▸ Exercise prompt
Only the text of the records below belongs in the answer, copied exactly, with pictures omitted.

▸ Dataset entries

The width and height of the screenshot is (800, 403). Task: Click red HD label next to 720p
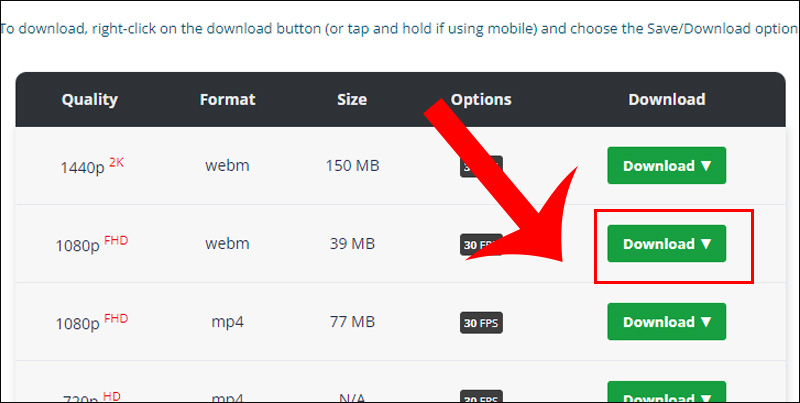tap(113, 395)
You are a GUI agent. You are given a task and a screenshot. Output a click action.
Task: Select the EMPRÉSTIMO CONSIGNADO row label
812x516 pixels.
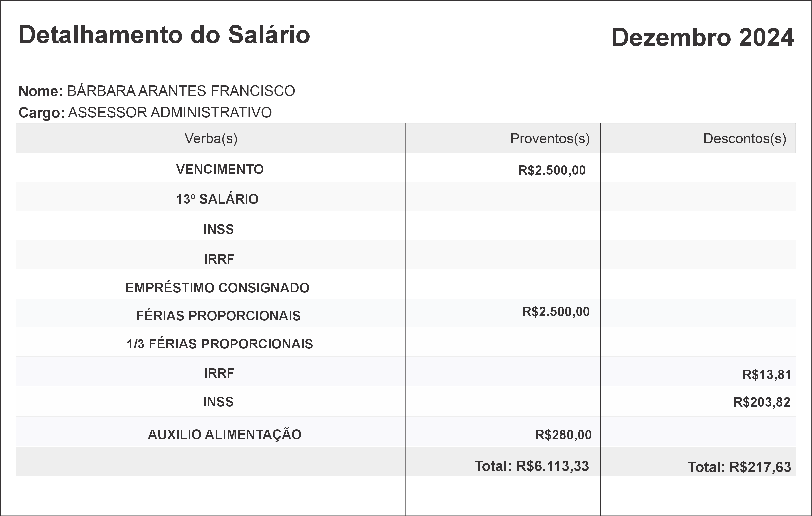point(218,288)
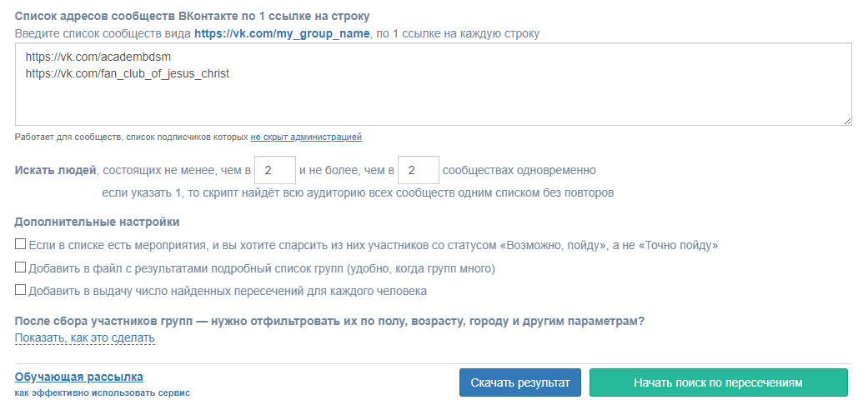Check the "Возможно, пойду" events checkbox
Image resolution: width=868 pixels, height=405 pixels.
[21, 246]
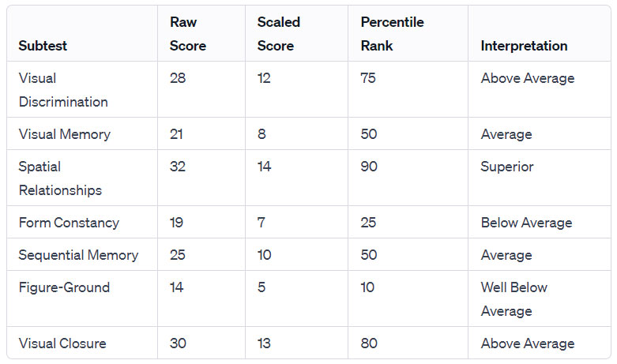Click the Scaled Score column header

click(x=278, y=34)
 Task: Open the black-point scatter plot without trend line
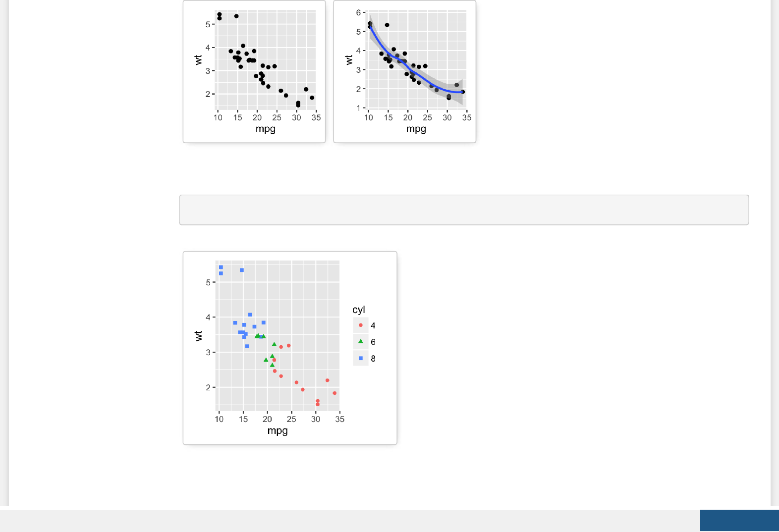click(x=254, y=71)
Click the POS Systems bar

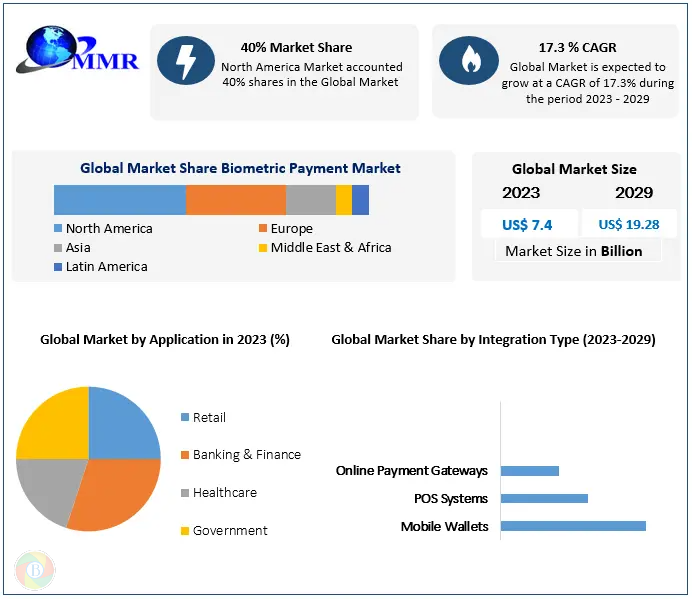click(543, 498)
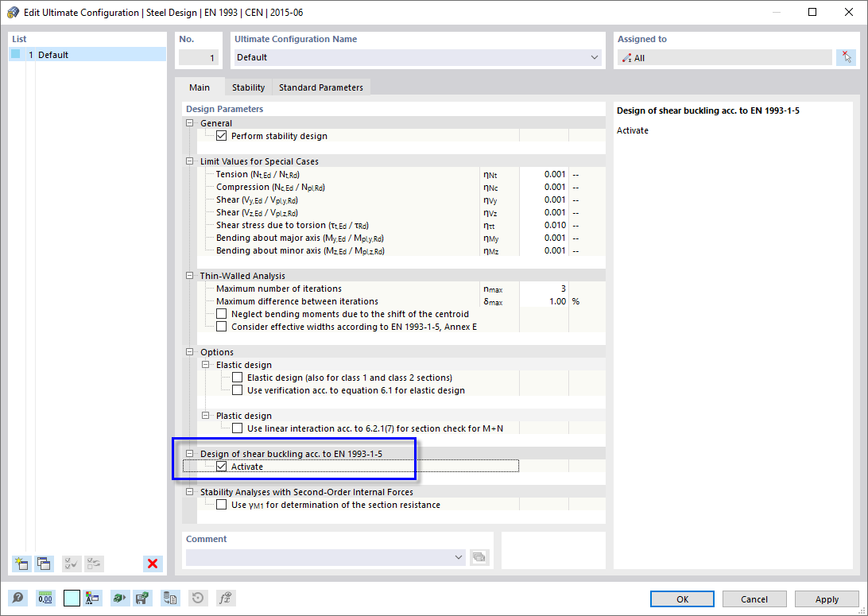
Task: Use the Assigned to selection picker
Action: [847, 56]
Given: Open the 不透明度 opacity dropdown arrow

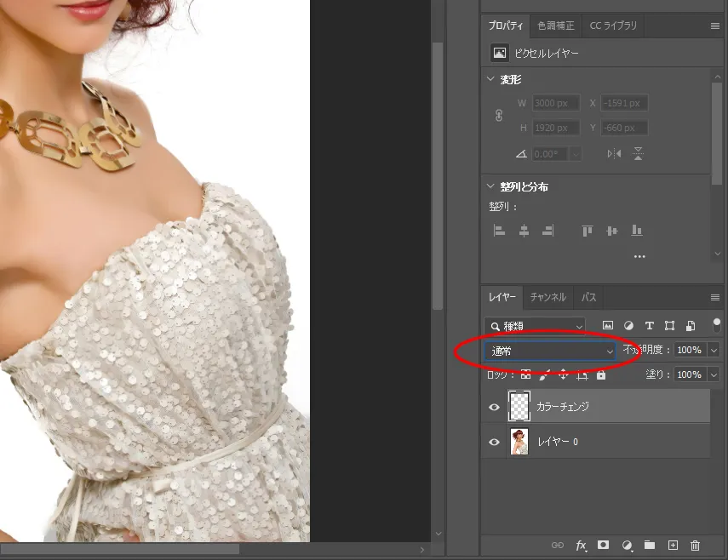Looking at the screenshot, I should coord(714,351).
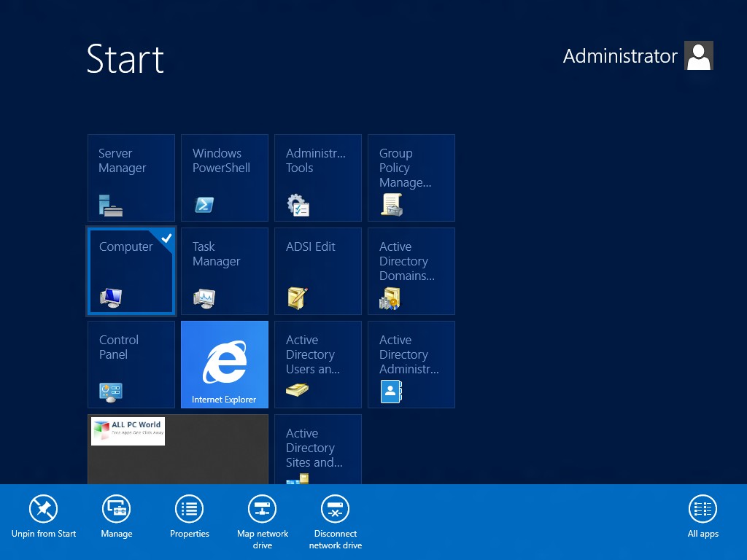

▸ Answer for this exercise
The width and height of the screenshot is (800, 403). Task: Click red HD label next to 720p
tap(113, 395)
You are a GUI agent. You are given a task and a screenshot. Output a click action.
Task: Select the EMPRÉSTIMO CONSIGNADO row label
812x516 pixels.
point(218,288)
Check the "Возможно, пойду" events checkbox
Image resolution: width=868 pixels, height=405 pixels.
[21, 246]
Click the Scaled Score column header

click(x=278, y=34)
 Task: Open the black-point scatter plot without trend line
click(x=254, y=71)
Click the POS Systems bar

click(543, 498)
Task: Use the Assigned to selection picker
Action: [847, 56]
Given: Open the 不透明度 opacity dropdown arrow

Looking at the screenshot, I should coord(714,351).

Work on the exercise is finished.